Records to process
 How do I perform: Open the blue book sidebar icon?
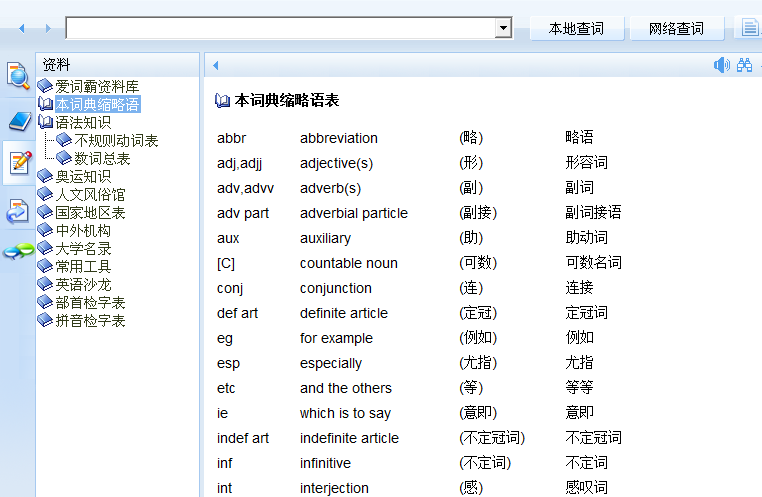coord(18,121)
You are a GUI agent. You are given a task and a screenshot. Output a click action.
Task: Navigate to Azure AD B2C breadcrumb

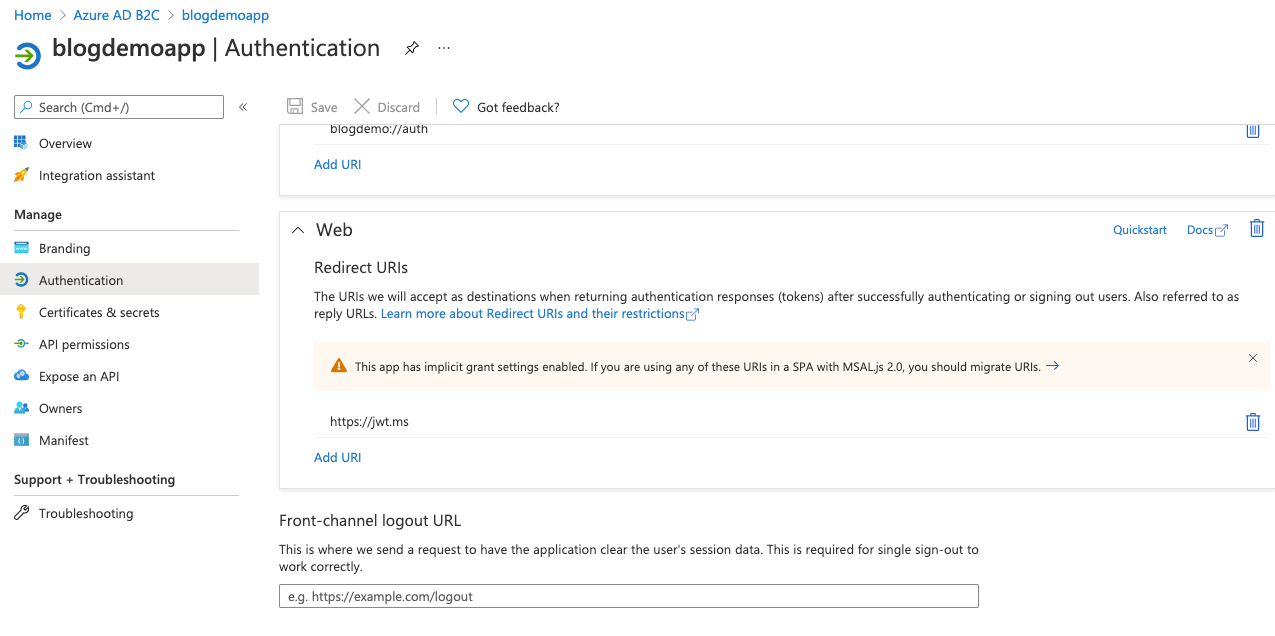(116, 15)
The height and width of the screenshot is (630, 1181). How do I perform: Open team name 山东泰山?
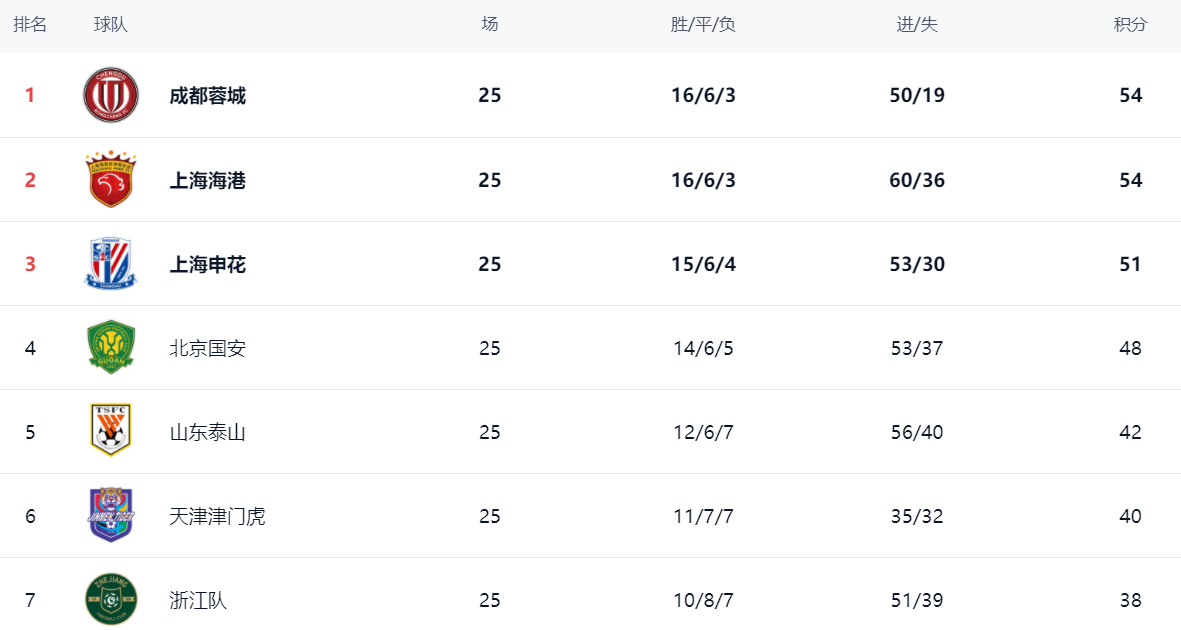click(x=207, y=433)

Request
Convert the listing, from the line containing "The height and" through the end of the listing, into a two-column CSV with the headers instruction and action. Give one row for each instruction and its answer, put each value in a single quoted field with line breaks replaced by spaces, and leave the pictures out.

Solution to the problem
instruction,action
"The height and width of the screenshot is (630, 1181). How do I perform: Open team name 山东泰山?","click(x=207, y=433)"